The heron used its stiletto beak in a series of quick jabs to try to subdue the mullet.

How do I get this thing off

Now…how do I get this thing off my beak?

It sometimes took a few shakes to get the fish off. After several bouts of spearing the fish, the mullet stopped moving.

Displacement behavior?

Displacement behavior?

Curiously, in between efforts to swallow the fish, the heron would every now and then grab some roots, sticks, and shoots of vegetation on the island. Is this some sort of displacement behavior? Taking out its frustrations on plants?

Almost there

A lot to lift

Not only was this fish a challenge in terms of its girth, it was a heavy lift for the heron. A typical adult great blue heron weighs about 5 pounds. Their upper bill is about 5+ inches in length. Looking at this photo, I estimate this fish to be about 14 inches in length (compare bill length to fish length). I found an online length-weight conversion estimator for fishes in Texas and used that to estimate the weight of this fish at about 1 pound – 1/5 the weight of the bird. So, that’s like me trying to gulp down a 40 pound hamburger!

eye to eye

Eye to eye

This photo “caught my eye”…the juxtaposition of the eye of the predator and the prey, now resigned to its fate. Our friend, Janna, suggested this caption…””that feeling you have when you realize who you have been trying to kiss”.

maybe if I wet it

Maybe if I get it wet…

We watched the struggle for about 20 minutes and reluctantly decided to head off to see some other areas of the refuge, wondering if the heron would ever be successful. We came back about an hour and a half later, and the heron was still at it. Another couple of photographers had stopped, but the heron was paying us no mind. It had eyes only for the mullet. While we were gone, the heron seemed to have figured out a better strategy for lifting the fish, and came oh-so-close to swallowing it a couple of times.

almost lost it

Almost lost it

But it almost lost it into the water at one point, managing a quick grab to pull it back onshore.

stand off

Pondering your dreams

The heron was starting to tire. It took longer breaks between feeding attempts. We watched another 20 minutes. The proud bird twice turned its back (maybe hoping we woudn’t see?) and caught tiny fish and gulped them down.

a quick snack

Settling for less, or just grabbing a quick snack?

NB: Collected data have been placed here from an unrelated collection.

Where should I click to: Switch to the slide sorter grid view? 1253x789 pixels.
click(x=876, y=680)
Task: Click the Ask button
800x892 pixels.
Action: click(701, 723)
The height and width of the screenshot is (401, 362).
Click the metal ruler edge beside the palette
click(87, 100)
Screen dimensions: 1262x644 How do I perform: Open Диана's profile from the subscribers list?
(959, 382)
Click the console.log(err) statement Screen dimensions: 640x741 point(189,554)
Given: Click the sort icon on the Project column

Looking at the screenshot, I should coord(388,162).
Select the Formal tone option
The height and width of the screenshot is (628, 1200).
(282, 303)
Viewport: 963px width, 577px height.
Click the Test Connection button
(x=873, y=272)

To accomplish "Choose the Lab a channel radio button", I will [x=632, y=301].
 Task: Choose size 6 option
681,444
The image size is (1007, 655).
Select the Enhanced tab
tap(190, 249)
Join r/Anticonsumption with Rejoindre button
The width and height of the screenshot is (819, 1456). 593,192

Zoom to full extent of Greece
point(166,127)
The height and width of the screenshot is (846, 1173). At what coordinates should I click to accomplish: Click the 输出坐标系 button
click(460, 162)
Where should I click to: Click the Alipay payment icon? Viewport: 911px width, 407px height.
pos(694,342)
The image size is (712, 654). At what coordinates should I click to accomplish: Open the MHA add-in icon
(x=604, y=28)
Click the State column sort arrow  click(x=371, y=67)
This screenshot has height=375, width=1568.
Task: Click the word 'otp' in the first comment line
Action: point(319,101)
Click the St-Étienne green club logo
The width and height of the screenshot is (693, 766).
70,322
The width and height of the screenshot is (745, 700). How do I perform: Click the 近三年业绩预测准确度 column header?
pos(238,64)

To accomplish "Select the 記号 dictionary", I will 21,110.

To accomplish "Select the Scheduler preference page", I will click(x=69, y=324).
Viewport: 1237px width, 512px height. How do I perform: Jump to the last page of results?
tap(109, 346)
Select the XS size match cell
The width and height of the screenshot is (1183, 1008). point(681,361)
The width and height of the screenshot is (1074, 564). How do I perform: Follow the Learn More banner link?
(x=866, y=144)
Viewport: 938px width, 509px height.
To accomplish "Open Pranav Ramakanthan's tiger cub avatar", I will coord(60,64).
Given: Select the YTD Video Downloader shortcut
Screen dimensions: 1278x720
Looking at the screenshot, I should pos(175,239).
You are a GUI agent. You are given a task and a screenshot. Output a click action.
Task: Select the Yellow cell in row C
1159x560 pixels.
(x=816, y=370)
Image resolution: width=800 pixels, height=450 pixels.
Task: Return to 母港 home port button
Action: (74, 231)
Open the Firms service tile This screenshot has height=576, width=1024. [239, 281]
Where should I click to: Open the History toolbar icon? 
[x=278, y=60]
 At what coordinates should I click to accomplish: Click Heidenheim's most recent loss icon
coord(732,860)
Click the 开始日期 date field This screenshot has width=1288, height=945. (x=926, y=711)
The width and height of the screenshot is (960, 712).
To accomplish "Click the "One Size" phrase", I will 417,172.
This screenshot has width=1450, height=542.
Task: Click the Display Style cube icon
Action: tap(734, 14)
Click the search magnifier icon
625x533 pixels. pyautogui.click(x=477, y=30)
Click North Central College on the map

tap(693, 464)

It was getting late. The heron had been at this for at least two hours. We had spent almost 45 minutes watching the struggle, camera shutters firing away (I’m almost embarrassed to admit I took 892 photos of this battle), and there was no end in sight. It was time to leave and head for Pungo for what we hoped would be a great sunset show.

Really really big

Dream big

I hated to leave without knowing whether the heron realized its dream. But I guess I had achieved mine, even though I didn’t witness a successful end to the story. Perhaps the important thing, for both heron and human, is to dream in the first place.

All our dreams can come true, if we have the courage to pursue them.

~Walt Disney

 

11 thoughts on “Heron Dreams

  1. Wow! this footage is incredible. I wondered what it would look like down the heron’s gullet. I suspect it was too big for the heron’s throat…You did a good job with lots of patience. Don’t feel embarrassed how many shots you had to take to get what you wanted. Encourages those of us taking 100 pictures of snow today.

  2. LOVED This!!!! The story (yes 800+ is wow!) was great but you really captured the whole drama as it unfolded and I and my hubby loved it! We were rooting for the heron and wanted your last shot to be where the darn throat was enlarged like a snake after eating. Just loved this!

  3. What a fantastic set of shots. Truly amazing. Big thanks to Paula at thecedarjournal for introducing me to you blog. Looking forward to taking the time to go back through your older posts. Keep up the good work!